(Data to use Opens)
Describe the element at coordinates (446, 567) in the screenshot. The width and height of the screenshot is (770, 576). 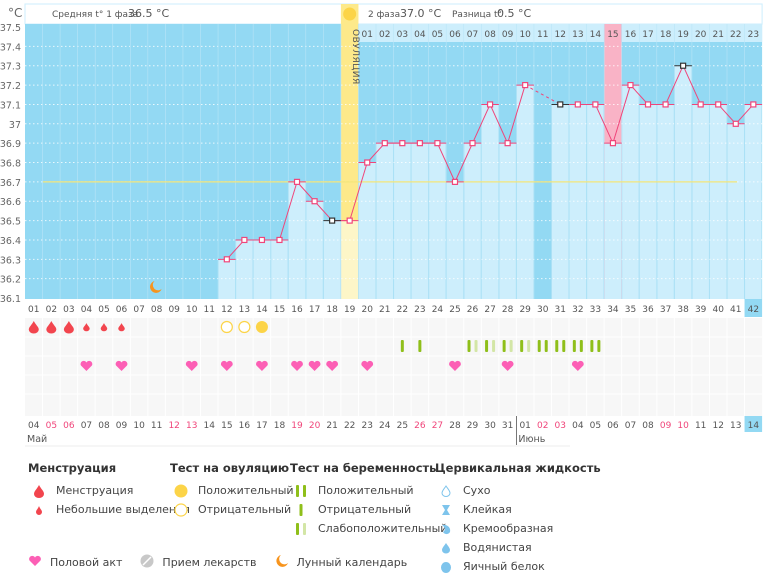
I see `egg-white-icon` at that location.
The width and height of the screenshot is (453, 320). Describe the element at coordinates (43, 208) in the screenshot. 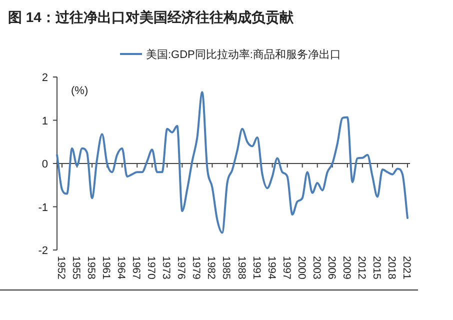

I see `y-tick-label: -1` at that location.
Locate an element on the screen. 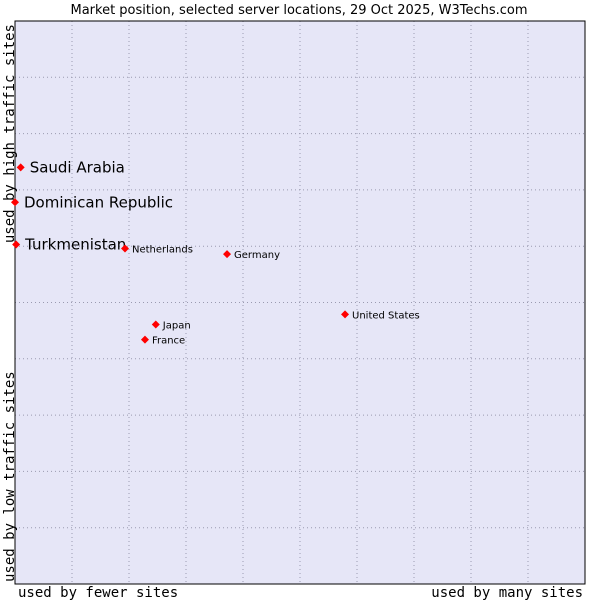  point-netherlands: Netherlands is located at coordinates (157, 250).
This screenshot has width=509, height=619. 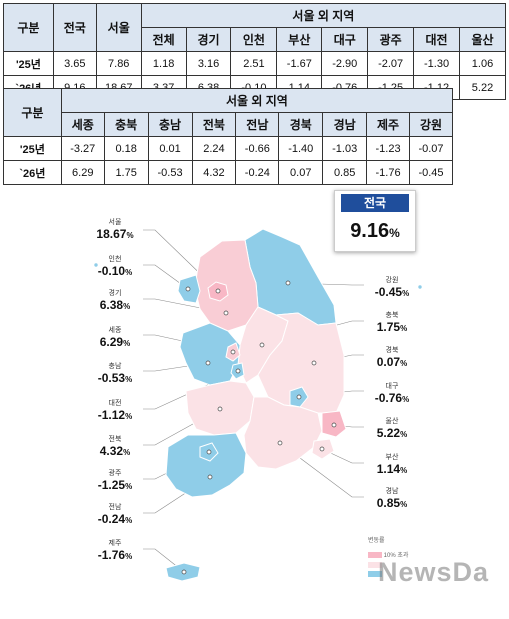 What do you see at coordinates (258, 148) in the screenshot?
I see `cell-value: -0.66` at bounding box center [258, 148].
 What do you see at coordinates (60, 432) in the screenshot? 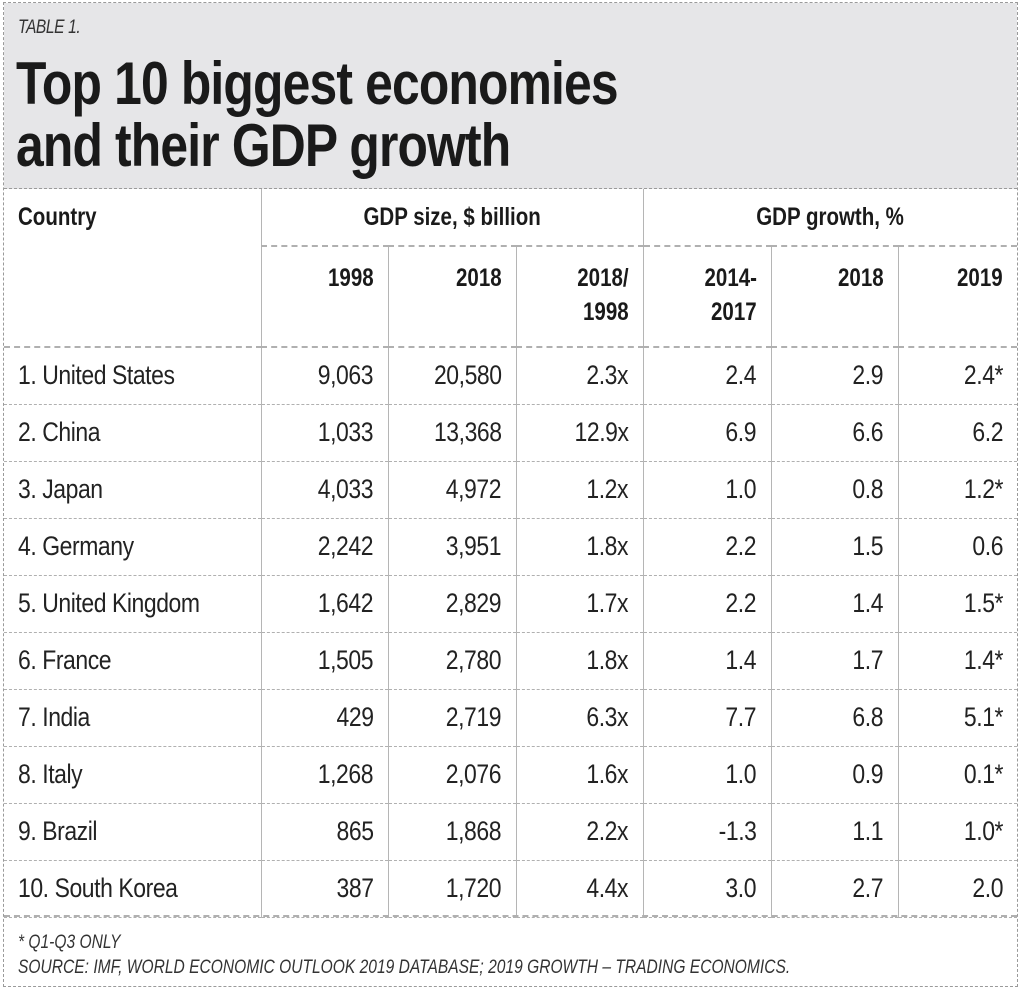
I see `cell-country: 2. China` at bounding box center [60, 432].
(Data to use Closes)
### Exercise requirements
Render the records as a numbered list, starting with the line that contains "What do you see at coordinates (60, 432)" and continuing through the last line of the records. Skip blank lines and leave the pictures out.

### The completed task
1.  What do you see at coordinates (60, 432) in the screenshot? 
2. I see `cell-country: 2. China` at bounding box center [60, 432].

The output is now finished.